— Gestellte Aufgabe —
Kopiere alle folgenden Zeilen vollständig und ohne jede Änderung.

#####

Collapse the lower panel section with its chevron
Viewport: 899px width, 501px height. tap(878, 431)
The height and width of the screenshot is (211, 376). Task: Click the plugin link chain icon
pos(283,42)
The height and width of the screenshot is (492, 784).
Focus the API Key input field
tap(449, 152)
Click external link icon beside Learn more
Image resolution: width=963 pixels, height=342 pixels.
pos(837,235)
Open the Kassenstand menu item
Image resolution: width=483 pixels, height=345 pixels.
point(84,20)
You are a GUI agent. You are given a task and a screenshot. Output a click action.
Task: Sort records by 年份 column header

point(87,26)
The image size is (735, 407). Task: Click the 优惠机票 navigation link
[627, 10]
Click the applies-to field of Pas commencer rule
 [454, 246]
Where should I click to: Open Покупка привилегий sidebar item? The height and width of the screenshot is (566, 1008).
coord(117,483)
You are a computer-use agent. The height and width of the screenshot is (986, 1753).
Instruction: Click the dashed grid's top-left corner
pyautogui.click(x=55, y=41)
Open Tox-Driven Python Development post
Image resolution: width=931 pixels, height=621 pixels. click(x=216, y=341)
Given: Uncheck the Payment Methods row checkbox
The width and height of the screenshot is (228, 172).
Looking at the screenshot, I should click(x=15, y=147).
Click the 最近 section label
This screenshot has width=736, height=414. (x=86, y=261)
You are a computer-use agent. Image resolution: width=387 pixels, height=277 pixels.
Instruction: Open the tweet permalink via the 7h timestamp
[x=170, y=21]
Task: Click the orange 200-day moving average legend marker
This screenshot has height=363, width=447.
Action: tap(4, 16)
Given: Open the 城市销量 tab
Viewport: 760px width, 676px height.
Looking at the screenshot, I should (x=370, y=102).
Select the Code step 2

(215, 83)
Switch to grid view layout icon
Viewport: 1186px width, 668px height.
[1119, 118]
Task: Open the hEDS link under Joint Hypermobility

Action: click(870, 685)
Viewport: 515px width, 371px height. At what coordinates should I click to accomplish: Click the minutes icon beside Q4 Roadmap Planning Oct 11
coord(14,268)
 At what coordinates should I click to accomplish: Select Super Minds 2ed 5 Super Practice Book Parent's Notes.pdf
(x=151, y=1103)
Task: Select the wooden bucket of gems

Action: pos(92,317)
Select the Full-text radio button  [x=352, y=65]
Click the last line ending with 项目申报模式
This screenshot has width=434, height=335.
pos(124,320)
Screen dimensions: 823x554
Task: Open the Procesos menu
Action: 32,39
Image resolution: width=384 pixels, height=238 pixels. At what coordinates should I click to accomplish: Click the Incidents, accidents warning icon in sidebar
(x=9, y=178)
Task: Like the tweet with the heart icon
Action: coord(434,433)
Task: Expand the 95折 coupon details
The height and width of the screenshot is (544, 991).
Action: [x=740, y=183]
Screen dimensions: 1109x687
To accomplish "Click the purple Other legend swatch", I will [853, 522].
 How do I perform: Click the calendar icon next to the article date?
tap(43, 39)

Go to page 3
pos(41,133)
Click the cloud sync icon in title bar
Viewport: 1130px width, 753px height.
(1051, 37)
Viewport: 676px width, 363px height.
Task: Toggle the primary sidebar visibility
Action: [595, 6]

#####

— Ergebnis der Aufgabe —
Collapse the lower panel section with its chevron
Viewport: 899px width, 501px height. tap(878, 431)
The height and width of the screenshot is (211, 376). Task: Click the plugin link chain icon
pos(283,42)
The height and width of the screenshot is (492, 784).
Focus the API Key input field
tap(449, 152)
Click external link icon beside Learn more
Image resolution: width=963 pixels, height=342 pixels.
pos(837,235)
Open the Kassenstand menu item
Image resolution: width=483 pixels, height=345 pixels.
point(84,20)
You are a GUI agent. You are given a task and a screenshot. Output a click action.
Task: Sort records by 年份 column header

point(87,26)
The image size is (735, 407). Task: Click the 优惠机票 navigation link
[627, 10]
Click the applies-to field of Pas commencer rule
 [454, 246]
Where should I click to: Open Покупка привилегий sidebar item? The height and width of the screenshot is (566, 1008).
coord(117,483)
You are a computer-use agent. The height and width of the screenshot is (986, 1753).
Instruction: Click the dashed grid's top-left corner
pyautogui.click(x=55, y=41)
Open Tox-Driven Python Development post
Image resolution: width=931 pixels, height=621 pixels. click(x=216, y=341)
Given: Uncheck the Payment Methods row checkbox
The width and height of the screenshot is (228, 172).
Looking at the screenshot, I should click(x=15, y=147).
Click the 最近 section label
This screenshot has width=736, height=414. (x=86, y=261)
You are a computer-use agent. Image resolution: width=387 pixels, height=277 pixels.
Instruction: Open the tweet permalink via the 7h timestamp
[x=170, y=21]
Task: Click the orange 200-day moving average legend marker
This screenshot has height=363, width=447.
Action: tap(4, 16)
Given: Open the 城市销量 tab
Viewport: 760px width, 676px height.
Looking at the screenshot, I should (x=370, y=102).
Select the Code step 2

(215, 83)
Switch to grid view layout icon
Viewport: 1186px width, 668px height.
[1119, 118]
Task: Open the hEDS link under Joint Hypermobility

Action: click(870, 685)
Viewport: 515px width, 371px height. At what coordinates should I click to accomplish: Click the minutes icon beside Q4 Roadmap Planning Oct 11
coord(14,268)
 At what coordinates should I click to accomplish: Select Super Minds 2ed 5 Super Practice Book Parent's Notes.pdf
(x=151, y=1103)
Task: Select the wooden bucket of gems

Action: pos(92,317)
Select the Full-text radio button  [x=352, y=65]
Click the last line ending with 项目申报模式
This screenshot has width=434, height=335.
pos(124,320)
Screen dimensions: 823x554
Task: Open the Procesos menu
Action: 32,39
Image resolution: width=384 pixels, height=238 pixels. At what coordinates should I click to accomplish: Click the Incidents, accidents warning icon in sidebar
(x=9, y=178)
Task: Like the tweet with the heart icon
Action: coord(434,433)
Task: Expand the 95折 coupon details
The height and width of the screenshot is (544, 991).
Action: [x=740, y=183]
Screen dimensions: 1109x687
To accomplish "Click the purple Other legend swatch", I will [853, 522].
 How do I perform: Click the calendar icon next to the article date?
tap(43, 39)

Go to page 3
pos(41,133)
Click the cloud sync icon in title bar
Viewport: 1130px width, 753px height.
(1051, 37)
Viewport: 676px width, 363px height.
Task: Toggle the primary sidebar visibility
Action: [595, 6]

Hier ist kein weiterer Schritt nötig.